Das Instrument ist keine Stilkopie. Klanglich steht es in guter süddeutscher Tradition mit breiter Palette von Grundstimmen, einschließlich der zart schwebenden Register. Die Aliquoten und Zungenregister geben kraftvolle Farben – wollen es den Deckenfresken Firtmairs gleichtun. Heutige kirchenmusikalische Belange finden im Klangaufbau vorrangig Berücksichtigung. Die Berater, Herr Burger und der Münsterorganist Herr Strasser, legten nicht zuletzt Wert auf einen in Rottweil noch nicht vertretenen Klangtyp.
Der Orgelaufbau ist für den Betrachter aus dem Kirchenraum nicht ganz erfassbar, da sich das Schwellwerk mit einem eigenen Gehäuseschrein im rückwärtigen Emporebereich befindet. Der sichtbare Mittelteil ist das Hauptwerk; aus seinem Untergehäuse ragt die Spielanlage. Weil die beiden Flanken des Pedalwerks mit der Brüstung abschließen, bleiben links und rechts am Hauptwerk-Untergehäuse Zugänge ausgespart. Im Grundriss bildet die Prospektfront ein Oval mit der Brüstungsausbauchung – genügend Raum für Sängerschola oder das kleine Instrumentalensemble.

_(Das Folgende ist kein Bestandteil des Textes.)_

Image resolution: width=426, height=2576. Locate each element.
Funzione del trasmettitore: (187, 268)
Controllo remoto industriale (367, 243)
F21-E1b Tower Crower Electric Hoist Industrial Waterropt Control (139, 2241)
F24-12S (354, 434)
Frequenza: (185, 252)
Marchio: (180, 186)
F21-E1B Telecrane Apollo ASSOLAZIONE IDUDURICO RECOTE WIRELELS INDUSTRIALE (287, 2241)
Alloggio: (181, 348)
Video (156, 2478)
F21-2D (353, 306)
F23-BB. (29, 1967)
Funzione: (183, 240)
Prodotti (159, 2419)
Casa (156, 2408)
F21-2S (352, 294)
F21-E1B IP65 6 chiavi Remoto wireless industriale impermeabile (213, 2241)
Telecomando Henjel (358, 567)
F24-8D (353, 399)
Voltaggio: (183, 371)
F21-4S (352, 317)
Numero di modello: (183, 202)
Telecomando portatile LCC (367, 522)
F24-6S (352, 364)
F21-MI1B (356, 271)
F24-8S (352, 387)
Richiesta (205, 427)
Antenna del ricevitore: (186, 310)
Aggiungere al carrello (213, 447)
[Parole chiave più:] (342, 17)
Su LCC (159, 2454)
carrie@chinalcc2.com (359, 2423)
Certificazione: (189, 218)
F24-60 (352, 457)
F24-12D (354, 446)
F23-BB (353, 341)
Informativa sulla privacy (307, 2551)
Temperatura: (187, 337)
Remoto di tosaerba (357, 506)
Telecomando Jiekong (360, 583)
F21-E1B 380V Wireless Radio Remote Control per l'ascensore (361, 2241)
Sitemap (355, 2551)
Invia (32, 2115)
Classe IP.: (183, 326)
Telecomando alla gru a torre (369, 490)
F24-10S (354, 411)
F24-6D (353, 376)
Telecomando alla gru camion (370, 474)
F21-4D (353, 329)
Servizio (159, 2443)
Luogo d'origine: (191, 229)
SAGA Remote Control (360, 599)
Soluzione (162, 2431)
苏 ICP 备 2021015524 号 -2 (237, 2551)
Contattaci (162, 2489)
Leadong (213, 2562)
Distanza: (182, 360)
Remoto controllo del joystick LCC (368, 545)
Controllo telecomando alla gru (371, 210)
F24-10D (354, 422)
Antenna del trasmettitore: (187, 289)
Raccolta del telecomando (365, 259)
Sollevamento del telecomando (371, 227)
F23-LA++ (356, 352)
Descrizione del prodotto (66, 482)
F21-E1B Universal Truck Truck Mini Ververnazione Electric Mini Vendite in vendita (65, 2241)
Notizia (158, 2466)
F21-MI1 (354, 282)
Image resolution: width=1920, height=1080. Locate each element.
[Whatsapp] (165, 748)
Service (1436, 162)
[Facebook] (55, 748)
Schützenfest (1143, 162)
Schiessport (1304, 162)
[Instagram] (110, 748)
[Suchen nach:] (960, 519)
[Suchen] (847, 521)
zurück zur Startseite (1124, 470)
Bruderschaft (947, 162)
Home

Das Orgelgehäuse besteht aus Fichte, Profile und Schnitzwerk aus Linde. Es wurde die klassische Kranzkonstruktion angewendet mit Sockel-, Gurt- und Hauptgesims. Die Flächen sind Rahmen mit massiven Füllungen. Das Gehäuse übernimmt zugleich sämtliche Lagerfunktionen für Windladen und Mechanik. Diese Bauweise wird im Orgelbau seit alters bevorzugt – auch heute. Neu erarbeiten mussten wir uns die Technik doppelt geschweifter Profile.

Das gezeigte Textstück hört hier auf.